Besides giving back ownership, such software would recognize even small contributions and place them in a competitive environment that strongly rewards the emergence of consistent views. These dominant views can be overturned if an alternative coherent view gains a preponderance of evidence. This needs to be attached by the efforts of individuals who will labor within both views, dragging down the one and raising up the other. (The publishing framework ought to ensure that dissenters can leave discreet links which the author cannot remove and which gain in prominence according to the weight of their evidence and argument.)

In this market in ideas, an author would start out by owning all of her creation. As others vie to contribute to her framework, she may choose to integrate their works and give up some equity in exchange. Or the owners of content embedded in the framework might buy her out and offer her work for free as a way to draw users into their newer and more valuable creations. In this way, traffic may be drawn out to the budding branches where all of the growth and economic exchange occurs.

Thus access to the developing parts of the global mind will require a fee. One way to think of it would be "pay to play" as if placing a bet. Once admitted to a view, one could cover the wager if inspection shows the berg ready to crumble or with less potential than a competitor. Since ownership leads to expectations of future revenues, it would give rise to equity and options markets. These would have duration consistent with the length of time that it takes to create a winning alternative view. For the preponderance of contributions, this would be measured in minutes. Individuals make a lot of mistakes and correcting them is much more interesting if there is a score measured in pennies and the possibility of a larger payoff for sustained effort or a brilliant insight. A few contributions will withstand onslaughts from within and without to become reference works and portals leading to the frontiers of knowledge, the Everests of their domain.

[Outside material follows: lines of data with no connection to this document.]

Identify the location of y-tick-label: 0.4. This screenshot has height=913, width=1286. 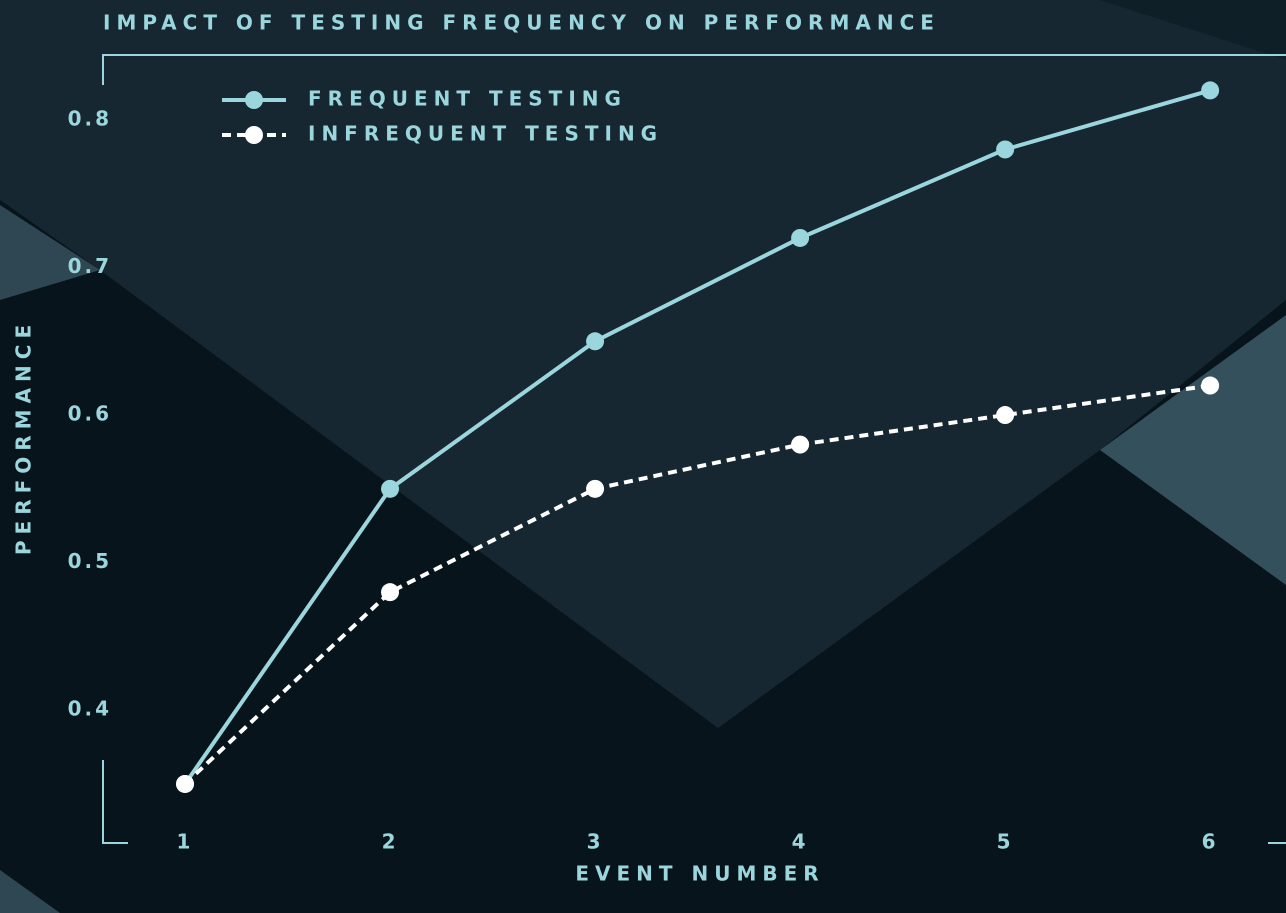
(90, 709).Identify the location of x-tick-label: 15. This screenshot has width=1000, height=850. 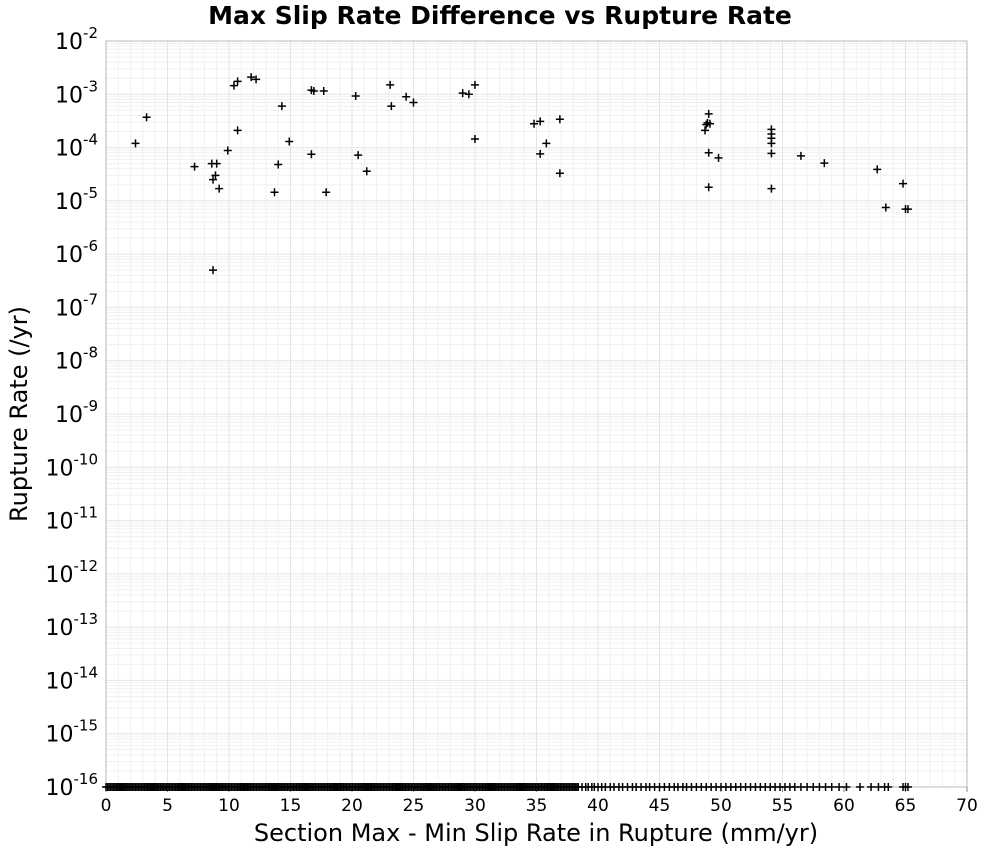
(291, 806).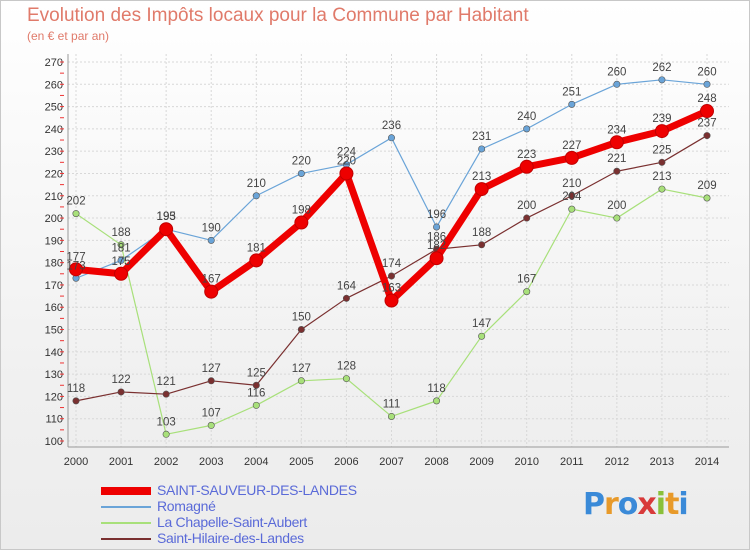 The image size is (750, 550). I want to click on data-label: 190, so click(212, 228).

There would necessarily be people who knowingly spread falsehoods in order to manipulate the value of their investments. However, liars can be made vulnerable to exposure. The system can only succeed by rewarding capable actors, such as professors who really are leaders in their field. The developers who make this possible will literally raise the consciousness of the planet.

This does not answer the two questions which started out at the top of this page. Neither business plans nor legal charters are the sticking points. “The medium is the message” and the medium is not done yet.